**DATA SECTION**

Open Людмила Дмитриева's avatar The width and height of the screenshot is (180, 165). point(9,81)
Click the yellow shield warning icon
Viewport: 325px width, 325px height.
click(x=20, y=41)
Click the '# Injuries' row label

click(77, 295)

**TASK GOAL**
A full, exact copy of the entries is the required answer.

**SOLUTION TO THE PROBLEM**
Open Людмила Дмитриева's avatar The width and height of the screenshot is (180, 165). point(9,81)
Click the yellow shield warning icon
Viewport: 325px width, 325px height.
click(x=20, y=41)
Click the '# Injuries' row label

click(77, 295)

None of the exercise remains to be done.